#### LISTED RECORDS:
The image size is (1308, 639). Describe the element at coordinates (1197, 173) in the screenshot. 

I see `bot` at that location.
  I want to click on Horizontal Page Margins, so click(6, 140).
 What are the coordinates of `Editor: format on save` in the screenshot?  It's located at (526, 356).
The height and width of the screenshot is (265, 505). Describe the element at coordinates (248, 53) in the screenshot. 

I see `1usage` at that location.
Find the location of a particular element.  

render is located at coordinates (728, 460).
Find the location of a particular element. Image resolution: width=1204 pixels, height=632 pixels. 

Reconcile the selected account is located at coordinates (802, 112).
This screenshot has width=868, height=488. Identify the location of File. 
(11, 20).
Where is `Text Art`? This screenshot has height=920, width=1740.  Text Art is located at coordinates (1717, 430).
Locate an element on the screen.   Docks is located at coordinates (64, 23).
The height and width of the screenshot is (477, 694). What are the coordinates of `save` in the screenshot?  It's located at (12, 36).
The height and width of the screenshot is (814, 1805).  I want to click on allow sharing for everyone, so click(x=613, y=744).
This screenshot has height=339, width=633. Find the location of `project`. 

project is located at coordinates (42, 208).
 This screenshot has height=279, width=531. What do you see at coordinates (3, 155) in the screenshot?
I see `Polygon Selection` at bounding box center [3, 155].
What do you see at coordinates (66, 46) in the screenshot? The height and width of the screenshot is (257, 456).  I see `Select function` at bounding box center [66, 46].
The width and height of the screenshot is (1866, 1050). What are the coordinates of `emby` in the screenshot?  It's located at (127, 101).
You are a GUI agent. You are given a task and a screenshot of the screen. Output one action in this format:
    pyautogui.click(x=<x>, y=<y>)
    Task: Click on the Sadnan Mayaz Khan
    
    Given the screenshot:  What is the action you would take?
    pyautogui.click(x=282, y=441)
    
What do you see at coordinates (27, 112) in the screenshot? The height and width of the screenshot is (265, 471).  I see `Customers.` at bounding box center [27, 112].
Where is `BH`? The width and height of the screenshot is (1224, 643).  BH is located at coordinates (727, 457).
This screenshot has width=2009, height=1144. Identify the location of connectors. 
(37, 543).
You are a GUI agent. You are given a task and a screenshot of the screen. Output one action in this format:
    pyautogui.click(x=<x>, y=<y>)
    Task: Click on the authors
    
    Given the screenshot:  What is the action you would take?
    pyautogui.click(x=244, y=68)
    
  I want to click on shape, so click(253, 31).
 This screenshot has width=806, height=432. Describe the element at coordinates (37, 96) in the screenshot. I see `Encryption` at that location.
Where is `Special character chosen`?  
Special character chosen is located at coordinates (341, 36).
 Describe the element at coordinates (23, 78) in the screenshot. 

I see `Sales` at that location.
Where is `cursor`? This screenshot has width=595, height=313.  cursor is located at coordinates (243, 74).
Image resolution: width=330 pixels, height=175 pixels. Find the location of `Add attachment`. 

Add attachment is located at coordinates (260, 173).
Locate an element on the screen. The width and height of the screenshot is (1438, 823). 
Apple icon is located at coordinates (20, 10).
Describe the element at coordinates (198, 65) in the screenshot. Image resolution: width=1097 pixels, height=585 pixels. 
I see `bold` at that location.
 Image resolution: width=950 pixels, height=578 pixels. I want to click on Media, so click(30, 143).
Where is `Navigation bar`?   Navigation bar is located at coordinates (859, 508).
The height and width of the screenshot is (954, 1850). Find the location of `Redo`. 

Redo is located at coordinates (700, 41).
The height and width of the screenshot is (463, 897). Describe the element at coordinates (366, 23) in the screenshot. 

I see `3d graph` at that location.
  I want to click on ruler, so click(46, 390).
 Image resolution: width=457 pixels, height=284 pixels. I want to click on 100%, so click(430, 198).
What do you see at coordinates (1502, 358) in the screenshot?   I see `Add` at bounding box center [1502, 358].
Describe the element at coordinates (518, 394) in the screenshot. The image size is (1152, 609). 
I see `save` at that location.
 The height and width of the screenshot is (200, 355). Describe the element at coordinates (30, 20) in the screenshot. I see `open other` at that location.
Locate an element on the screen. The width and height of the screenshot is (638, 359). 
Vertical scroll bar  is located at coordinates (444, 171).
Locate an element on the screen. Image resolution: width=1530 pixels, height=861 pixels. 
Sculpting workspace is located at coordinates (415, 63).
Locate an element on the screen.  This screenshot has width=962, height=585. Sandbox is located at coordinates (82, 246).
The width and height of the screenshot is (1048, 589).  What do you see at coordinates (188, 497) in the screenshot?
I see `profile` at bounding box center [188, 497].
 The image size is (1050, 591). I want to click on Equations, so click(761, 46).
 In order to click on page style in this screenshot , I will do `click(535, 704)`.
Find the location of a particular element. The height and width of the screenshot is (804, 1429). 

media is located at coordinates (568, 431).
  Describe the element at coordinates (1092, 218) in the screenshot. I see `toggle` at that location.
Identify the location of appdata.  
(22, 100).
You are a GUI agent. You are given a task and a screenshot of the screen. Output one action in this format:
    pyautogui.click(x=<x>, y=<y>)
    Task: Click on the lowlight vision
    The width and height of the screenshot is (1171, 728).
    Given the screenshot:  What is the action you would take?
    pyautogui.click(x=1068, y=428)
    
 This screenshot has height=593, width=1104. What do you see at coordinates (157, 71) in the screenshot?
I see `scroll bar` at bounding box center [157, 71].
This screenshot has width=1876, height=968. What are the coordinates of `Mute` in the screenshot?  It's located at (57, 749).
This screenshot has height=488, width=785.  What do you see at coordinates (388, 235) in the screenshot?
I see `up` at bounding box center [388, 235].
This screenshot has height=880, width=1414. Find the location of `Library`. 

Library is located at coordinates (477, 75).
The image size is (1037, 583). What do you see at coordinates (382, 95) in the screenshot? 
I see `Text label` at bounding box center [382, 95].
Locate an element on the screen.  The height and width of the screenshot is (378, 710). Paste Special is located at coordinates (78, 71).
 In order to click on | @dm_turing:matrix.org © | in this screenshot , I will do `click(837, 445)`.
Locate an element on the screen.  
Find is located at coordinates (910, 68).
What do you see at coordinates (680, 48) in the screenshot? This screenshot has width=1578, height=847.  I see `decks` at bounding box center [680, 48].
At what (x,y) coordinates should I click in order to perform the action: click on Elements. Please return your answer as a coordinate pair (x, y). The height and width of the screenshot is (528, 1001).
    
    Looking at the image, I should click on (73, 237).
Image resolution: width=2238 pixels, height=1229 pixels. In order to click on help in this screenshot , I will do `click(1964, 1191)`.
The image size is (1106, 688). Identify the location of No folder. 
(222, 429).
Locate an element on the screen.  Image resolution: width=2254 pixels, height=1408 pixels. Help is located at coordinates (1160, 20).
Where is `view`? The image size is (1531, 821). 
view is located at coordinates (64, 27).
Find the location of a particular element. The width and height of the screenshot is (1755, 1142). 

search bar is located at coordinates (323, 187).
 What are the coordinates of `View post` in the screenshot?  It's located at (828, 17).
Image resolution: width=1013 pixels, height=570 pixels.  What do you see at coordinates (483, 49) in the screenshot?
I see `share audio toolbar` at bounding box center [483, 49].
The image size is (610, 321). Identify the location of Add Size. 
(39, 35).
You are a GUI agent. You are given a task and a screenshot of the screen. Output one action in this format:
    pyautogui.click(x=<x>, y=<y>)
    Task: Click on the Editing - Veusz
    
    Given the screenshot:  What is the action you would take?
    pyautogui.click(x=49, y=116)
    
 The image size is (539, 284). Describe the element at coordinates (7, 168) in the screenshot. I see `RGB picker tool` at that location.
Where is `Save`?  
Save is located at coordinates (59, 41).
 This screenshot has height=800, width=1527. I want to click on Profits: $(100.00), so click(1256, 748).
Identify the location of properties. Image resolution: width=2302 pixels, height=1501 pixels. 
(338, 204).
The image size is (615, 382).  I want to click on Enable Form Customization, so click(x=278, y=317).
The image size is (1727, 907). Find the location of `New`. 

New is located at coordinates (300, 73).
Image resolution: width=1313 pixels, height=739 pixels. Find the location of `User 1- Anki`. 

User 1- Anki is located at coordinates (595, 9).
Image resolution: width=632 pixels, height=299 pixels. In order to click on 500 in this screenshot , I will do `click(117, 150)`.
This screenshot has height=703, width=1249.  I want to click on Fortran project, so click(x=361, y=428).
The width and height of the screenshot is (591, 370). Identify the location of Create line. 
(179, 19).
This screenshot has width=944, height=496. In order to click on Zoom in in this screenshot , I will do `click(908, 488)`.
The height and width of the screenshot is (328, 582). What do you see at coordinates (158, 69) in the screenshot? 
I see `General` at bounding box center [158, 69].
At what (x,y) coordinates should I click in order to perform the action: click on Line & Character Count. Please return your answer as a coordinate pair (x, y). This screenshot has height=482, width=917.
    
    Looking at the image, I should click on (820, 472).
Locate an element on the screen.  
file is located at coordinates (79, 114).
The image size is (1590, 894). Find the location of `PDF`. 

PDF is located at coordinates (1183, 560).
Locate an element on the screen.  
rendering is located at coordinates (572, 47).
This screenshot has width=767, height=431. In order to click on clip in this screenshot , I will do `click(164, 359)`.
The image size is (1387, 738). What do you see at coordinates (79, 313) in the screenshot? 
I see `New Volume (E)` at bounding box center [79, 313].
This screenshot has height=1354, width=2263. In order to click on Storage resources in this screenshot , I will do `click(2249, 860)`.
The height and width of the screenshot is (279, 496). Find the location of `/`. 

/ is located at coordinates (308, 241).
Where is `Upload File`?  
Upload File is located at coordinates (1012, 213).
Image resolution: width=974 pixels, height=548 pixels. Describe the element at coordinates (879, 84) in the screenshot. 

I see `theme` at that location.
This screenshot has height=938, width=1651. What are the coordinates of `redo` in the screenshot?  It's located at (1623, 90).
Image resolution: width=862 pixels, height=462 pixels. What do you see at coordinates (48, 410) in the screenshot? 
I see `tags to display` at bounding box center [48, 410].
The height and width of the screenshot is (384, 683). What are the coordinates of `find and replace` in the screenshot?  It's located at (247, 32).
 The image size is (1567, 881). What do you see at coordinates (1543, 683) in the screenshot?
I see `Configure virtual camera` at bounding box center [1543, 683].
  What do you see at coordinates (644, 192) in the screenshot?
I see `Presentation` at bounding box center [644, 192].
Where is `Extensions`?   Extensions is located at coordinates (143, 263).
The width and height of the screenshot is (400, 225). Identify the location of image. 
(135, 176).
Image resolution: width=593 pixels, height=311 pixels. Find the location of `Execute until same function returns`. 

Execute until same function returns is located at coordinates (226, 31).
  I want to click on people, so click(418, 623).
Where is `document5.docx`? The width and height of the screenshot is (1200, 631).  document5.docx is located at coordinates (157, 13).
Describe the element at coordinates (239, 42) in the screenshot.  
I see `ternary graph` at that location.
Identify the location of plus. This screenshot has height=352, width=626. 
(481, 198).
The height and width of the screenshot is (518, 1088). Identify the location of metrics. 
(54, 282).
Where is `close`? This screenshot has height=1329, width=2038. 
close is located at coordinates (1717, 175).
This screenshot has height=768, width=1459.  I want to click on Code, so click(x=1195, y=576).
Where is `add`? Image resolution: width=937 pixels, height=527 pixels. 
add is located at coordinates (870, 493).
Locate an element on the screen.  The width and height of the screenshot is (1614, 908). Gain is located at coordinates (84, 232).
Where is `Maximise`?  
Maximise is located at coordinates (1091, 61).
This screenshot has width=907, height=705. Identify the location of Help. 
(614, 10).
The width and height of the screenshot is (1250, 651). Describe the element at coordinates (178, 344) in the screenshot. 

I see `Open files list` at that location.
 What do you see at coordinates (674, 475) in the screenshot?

#### TASK GOAL:
Please copy out everything in the data above, from the line containing "The height and width of the screenshot is (265, 505)." down to the line containing "pyautogui.click(x=282, y=441)", with both of those lines included. Give those lines and nothing else.

#### WRITTEN ANSWER:
The height and width of the screenshot is (265, 505). Describe the element at coordinates (248, 53) in the screenshot. 

I see `1usage` at that location.
Find the location of a particular element.  

render is located at coordinates (728, 460).
Find the location of a particular element. Image resolution: width=1204 pixels, height=632 pixels. 

Reconcile the selected account is located at coordinates (802, 112).
This screenshot has width=868, height=488. Identify the location of File. 
(11, 20).
Where is `Text Art`? This screenshot has height=920, width=1740.  Text Art is located at coordinates (1717, 430).
Locate an element on the screen.   Docks is located at coordinates (64, 23).
The height and width of the screenshot is (477, 694). What are the coordinates of `save` in the screenshot?  It's located at (12, 36).
The height and width of the screenshot is (814, 1805).  I want to click on allow sharing for everyone, so click(x=613, y=744).
This screenshot has height=339, width=633. Find the location of `project`. 

project is located at coordinates (42, 208).
 This screenshot has height=279, width=531. What do you see at coordinates (3, 155) in the screenshot?
I see `Polygon Selection` at bounding box center [3, 155].
What do you see at coordinates (66, 46) in the screenshot? The height and width of the screenshot is (257, 456).  I see `Select function` at bounding box center [66, 46].
The width and height of the screenshot is (1866, 1050). What are the coordinates of `emby` in the screenshot?  It's located at (127, 101).
You are a GUI agent. You are given a task and a screenshot of the screen. Output one action in this format:
    pyautogui.click(x=<x>, y=<y>)
    Task: Click on the Sadnan Mayaz Khan
    
    Given the screenshot:  What is the action you would take?
    pyautogui.click(x=282, y=441)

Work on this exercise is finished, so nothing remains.